What you have to do = Arrange the lines of the listing as a Markdown table with the columns "Row" and "Line", from the line with "You are a GUI" up to and including the last line of the listing. Skip blank lines and leave the pictures out.

[Data taken from a collection]
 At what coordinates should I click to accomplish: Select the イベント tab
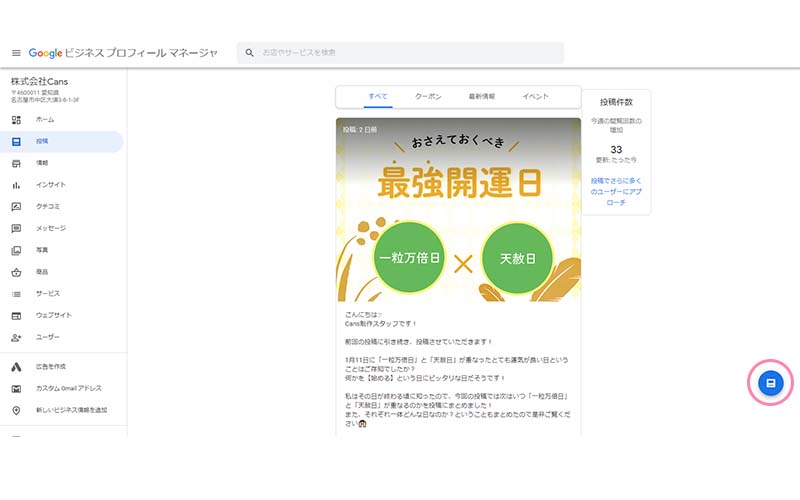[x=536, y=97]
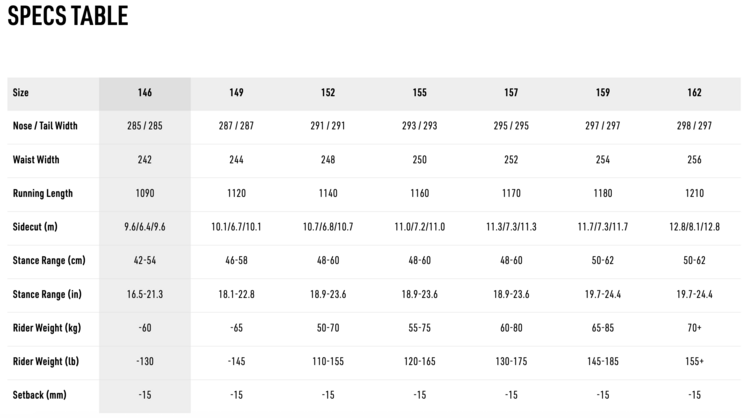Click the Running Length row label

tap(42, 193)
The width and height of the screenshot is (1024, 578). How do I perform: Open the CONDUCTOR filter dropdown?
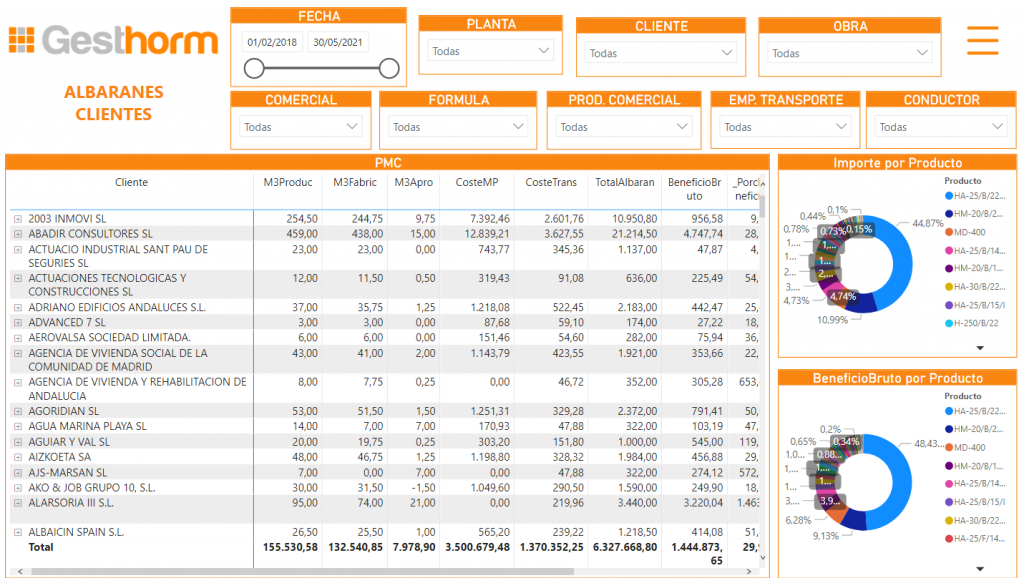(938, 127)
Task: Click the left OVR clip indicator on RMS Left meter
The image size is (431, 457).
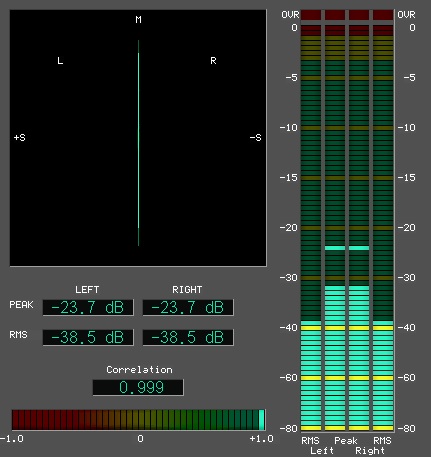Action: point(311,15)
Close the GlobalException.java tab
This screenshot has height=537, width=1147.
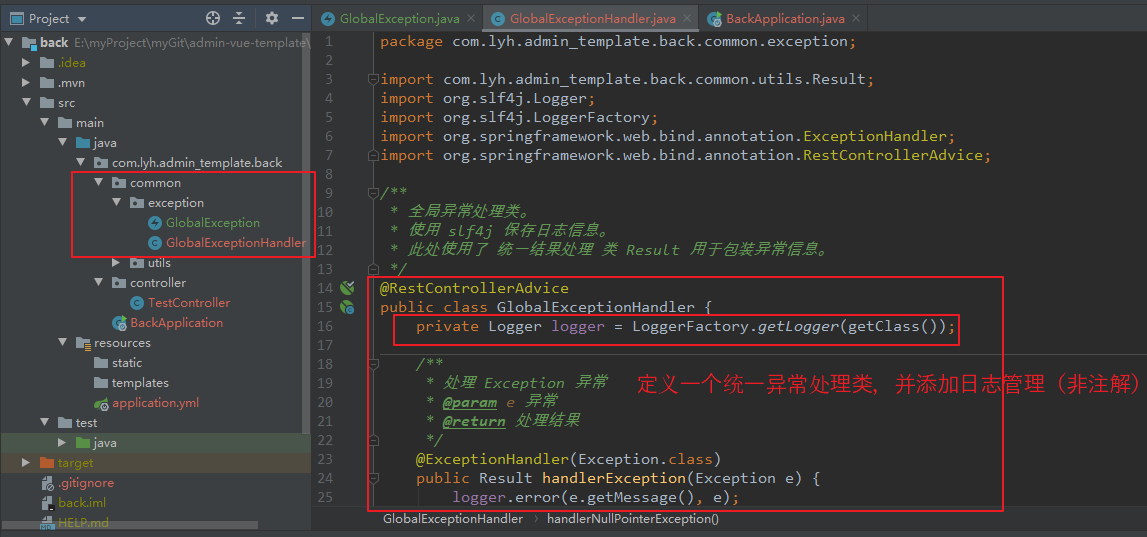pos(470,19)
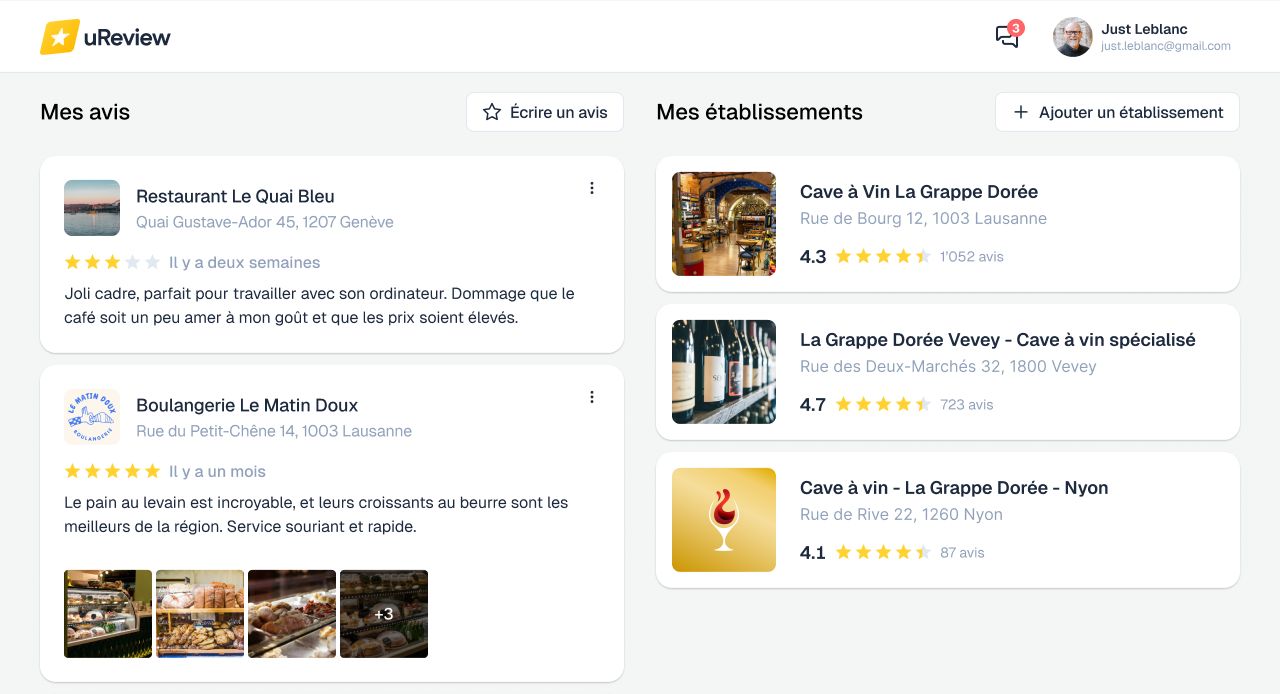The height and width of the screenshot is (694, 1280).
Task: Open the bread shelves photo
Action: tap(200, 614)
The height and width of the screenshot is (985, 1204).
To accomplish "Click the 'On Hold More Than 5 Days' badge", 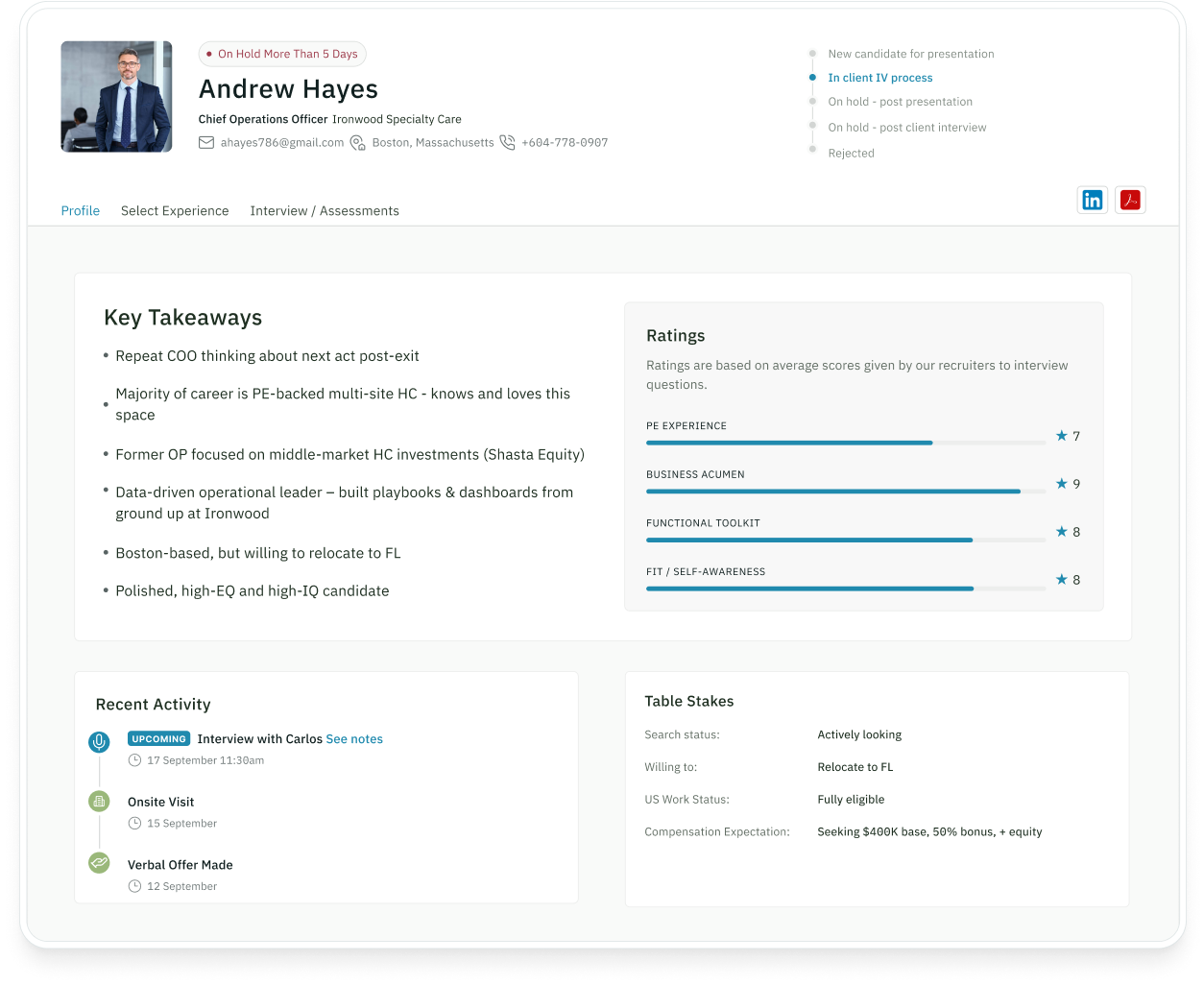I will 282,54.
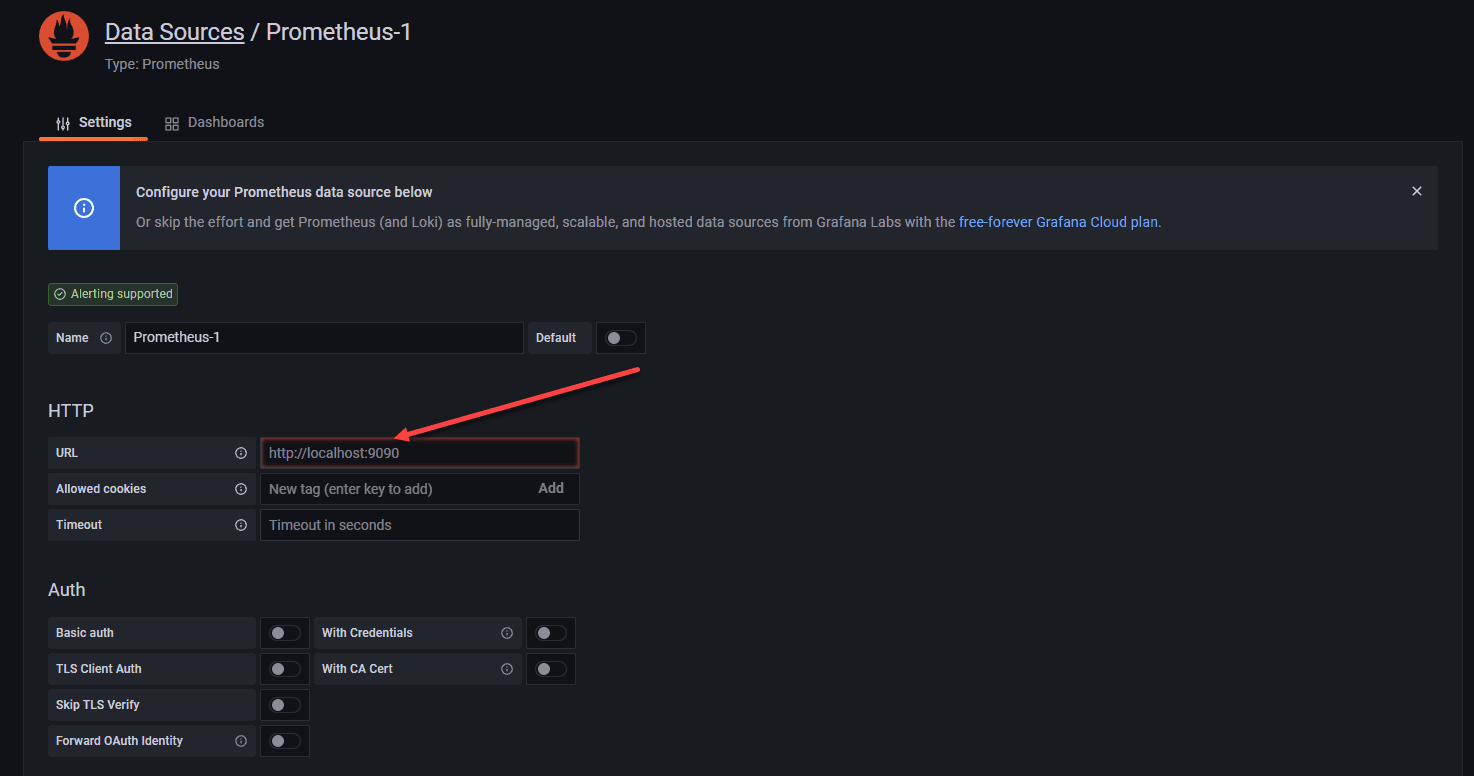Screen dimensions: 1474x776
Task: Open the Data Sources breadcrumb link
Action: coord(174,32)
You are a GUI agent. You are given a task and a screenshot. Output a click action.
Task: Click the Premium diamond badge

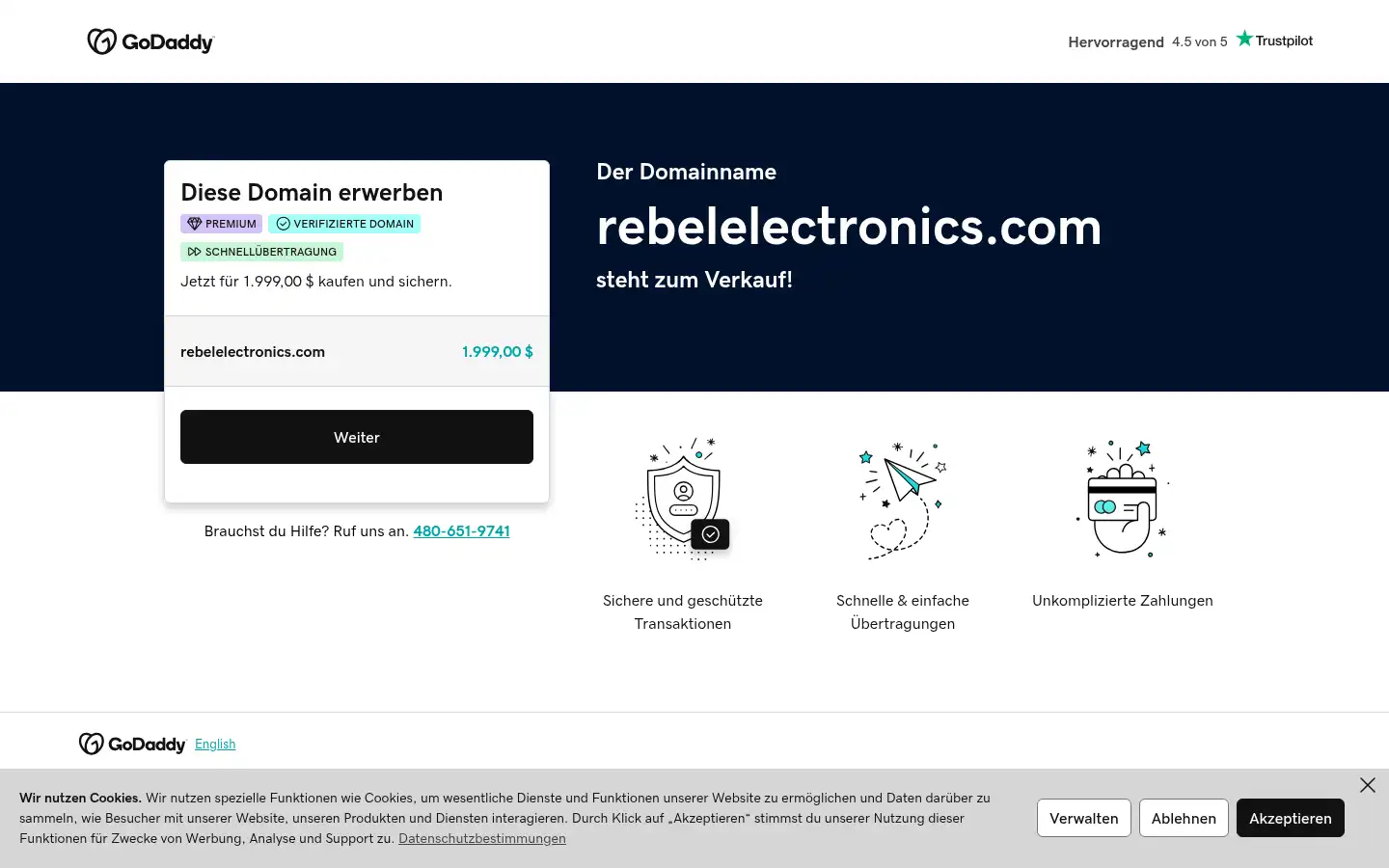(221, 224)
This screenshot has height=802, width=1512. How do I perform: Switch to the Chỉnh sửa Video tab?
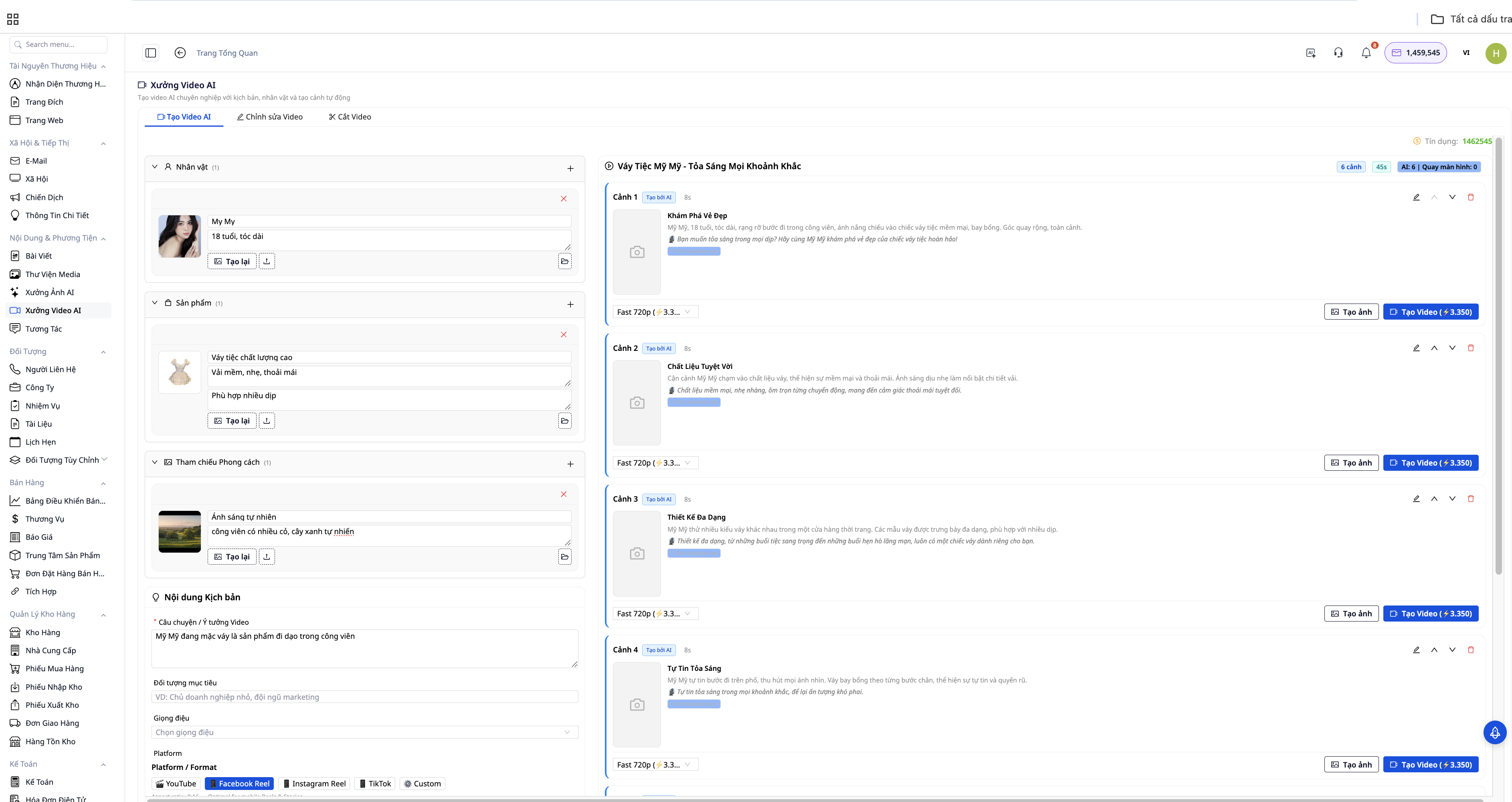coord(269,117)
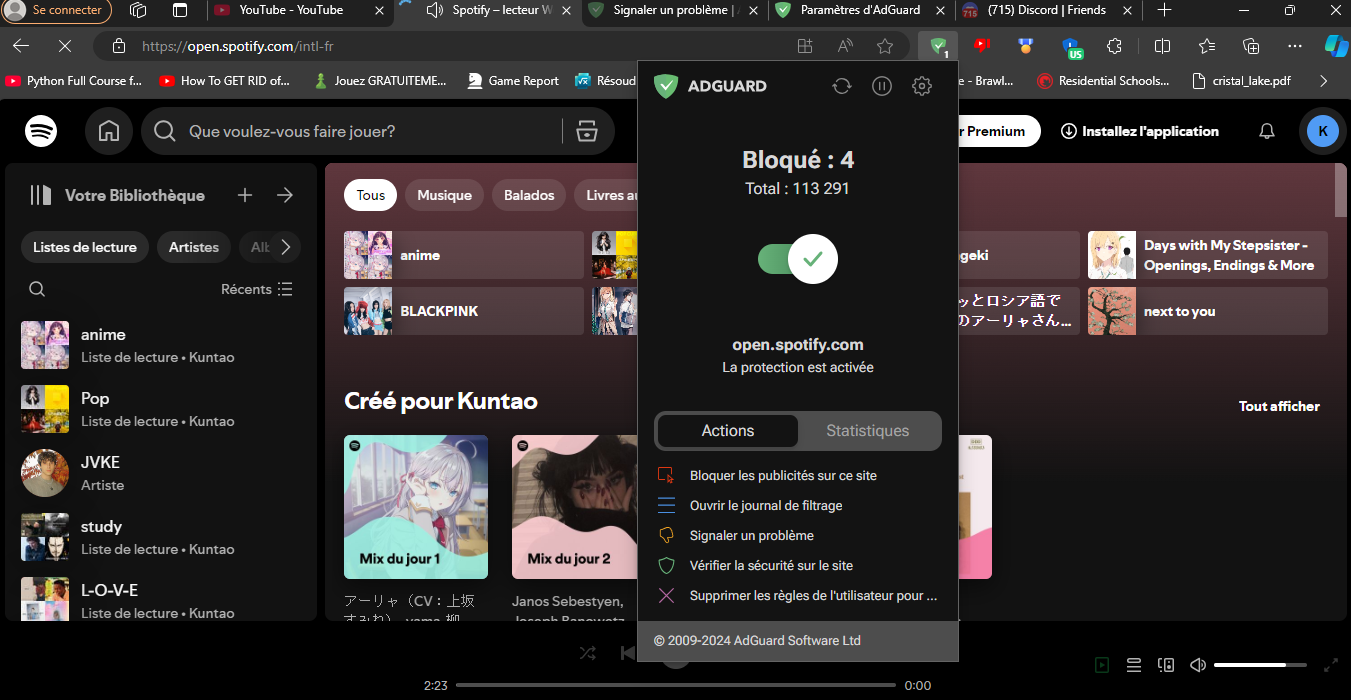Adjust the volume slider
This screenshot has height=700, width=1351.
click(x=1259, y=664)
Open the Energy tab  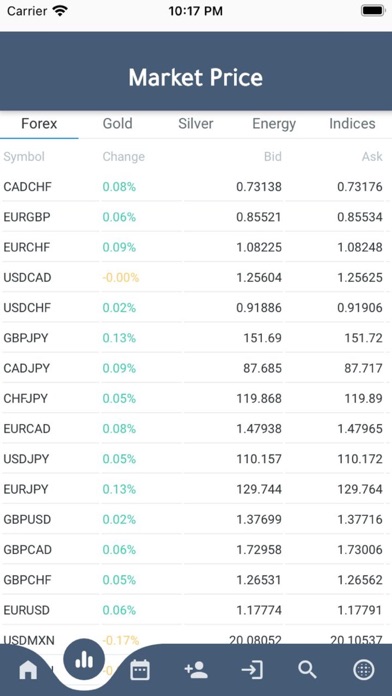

The solution =
| Row | Line |
|---|---|
| 1 | You are a GUI agent. You are given a task and a screenshot. Output a click action. |
| 2 | Task: Click the Premium diamond badge |
| 3 | (221, 224) |
| 4 | This screenshot has height=802, width=1512. How do I perform: Switch to the Chỉnh sửa Video tab? |
| 5 | coord(269,117) |
| 6 | Adjust the volume slider |
| 7 | This screenshot has height=700, width=1351. |
| 8 | click(x=1259, y=664) |
| 9 | Open the Energy tab   |